Déterminer la fenêtre thérapeutique optimale, soit l’intervalle entre l’arrêt des ICI et la transplantation du foie, est donc essentiel pour concilier les deux approches. Afin de la définir, une équipe internationale pilotée par les HUG et l’UNIGE a mené une étude rétrospective impliquant 29 centres hospitaliers en Europe, en Asie et en Amérique. Au total, les données de 119 personnes atteintes de CHC ayant reçu une immunothérapie avant transplantation hépatique ont été analysées, par l’équipe genevoise, pour évaluer l’incidence du rejet de la greffe, la perte du greffon et la récidive post-transplantation.
Un intervalle optimal

Les résultats indiquent que plus l’intervalle entre la dernière prise d’ICI et la greffe est court, plus le risque de rejet est élevé. Un intervalle inférieur à 30 jours multiplie le risque de rejet par 21,3. Entre 30 et 50 jours, le risque n’est augmenté que par 9,54. En revanche, un intervalle supérieur à 50 jours est associé à un taux de rejet nettement réduit. « Nos travaux montrent que 50 jours constituent l’intervalle optimal.

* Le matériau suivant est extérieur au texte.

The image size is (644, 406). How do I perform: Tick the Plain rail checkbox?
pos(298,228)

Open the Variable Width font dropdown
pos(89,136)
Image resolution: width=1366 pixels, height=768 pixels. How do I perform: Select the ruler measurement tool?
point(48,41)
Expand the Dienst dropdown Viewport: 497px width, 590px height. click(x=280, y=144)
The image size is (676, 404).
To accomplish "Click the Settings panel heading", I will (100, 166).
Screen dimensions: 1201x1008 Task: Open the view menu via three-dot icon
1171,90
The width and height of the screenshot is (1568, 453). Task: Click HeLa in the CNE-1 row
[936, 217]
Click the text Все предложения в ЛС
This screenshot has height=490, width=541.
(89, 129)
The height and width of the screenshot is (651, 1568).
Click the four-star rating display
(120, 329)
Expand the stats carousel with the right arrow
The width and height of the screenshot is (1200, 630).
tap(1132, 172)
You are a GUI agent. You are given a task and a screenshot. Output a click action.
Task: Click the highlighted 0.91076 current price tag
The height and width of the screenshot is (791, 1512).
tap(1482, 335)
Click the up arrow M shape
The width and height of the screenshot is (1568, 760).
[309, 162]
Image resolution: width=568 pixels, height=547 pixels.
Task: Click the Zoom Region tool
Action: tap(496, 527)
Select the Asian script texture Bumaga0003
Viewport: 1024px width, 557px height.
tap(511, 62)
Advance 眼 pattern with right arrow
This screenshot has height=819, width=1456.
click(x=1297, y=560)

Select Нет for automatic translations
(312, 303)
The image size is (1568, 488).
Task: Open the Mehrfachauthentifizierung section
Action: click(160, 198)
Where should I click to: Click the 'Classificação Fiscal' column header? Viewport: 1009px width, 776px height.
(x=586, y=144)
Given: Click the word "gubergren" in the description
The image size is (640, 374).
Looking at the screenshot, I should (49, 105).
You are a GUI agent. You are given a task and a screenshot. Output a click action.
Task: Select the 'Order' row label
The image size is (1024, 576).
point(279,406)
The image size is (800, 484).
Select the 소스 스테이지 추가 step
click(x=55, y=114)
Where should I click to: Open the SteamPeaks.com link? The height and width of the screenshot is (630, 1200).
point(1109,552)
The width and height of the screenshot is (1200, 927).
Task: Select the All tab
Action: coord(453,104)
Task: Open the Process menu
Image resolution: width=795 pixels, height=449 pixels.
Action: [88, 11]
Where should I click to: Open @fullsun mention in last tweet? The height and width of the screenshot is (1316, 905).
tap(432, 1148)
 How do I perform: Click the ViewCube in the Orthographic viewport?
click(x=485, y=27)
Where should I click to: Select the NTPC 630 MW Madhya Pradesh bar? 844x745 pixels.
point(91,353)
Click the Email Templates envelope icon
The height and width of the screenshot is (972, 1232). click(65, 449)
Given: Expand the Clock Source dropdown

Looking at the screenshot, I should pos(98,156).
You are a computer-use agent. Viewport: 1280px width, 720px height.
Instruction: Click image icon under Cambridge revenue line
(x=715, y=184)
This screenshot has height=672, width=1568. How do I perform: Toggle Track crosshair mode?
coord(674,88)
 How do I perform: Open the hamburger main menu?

En deçà, le risque de rejet est trop élevé ; au-delà, la maladie peut progresser », précise le Pr Christian Toso, médecin chef du Service de chirurgie viscérale des HUG, professeur ordinaire à l’UNIGE et auteur principal de l’étude.

Une avancée pour la transplantation hépatique

Grâce aux travaux préalables du Pr Christian Toso, les HUG jouent un rôle central dans l’optimisation des critères d’éligibilité pour la transplantation hépatique en cas de CHC. En effet, ils ont contribué à définir des modèles intégrant des biomarqueurs et le volume tumoral total pour la sélection des patients et patientes et la réduction du risque de récidive. Cette nouvelle étude permet désormais de faciliter l’intégration de l’immunothérapie dans le parcours des candidats et candidates à une greffe et positionne définitivement les HUG comme un centre d’excellence mondial en la matière.
Cette recherche marque une étape cruciale vers l’établissement de recommandations officielles pour la transplantation hépatique chez les personnes sous immunothérapie. « Elles sont désormais essentielles et vont certainement aboutir prochainement. Notre étude constituera un élément central pour augmenter l’accès aux transplantations et ainsi augmenter le taux de rémission », conclut le Dr Beat Moeckli.

 

[1] Primaire se rapporte à l’organe ou au site anatomique où la progression tumorale a commencé.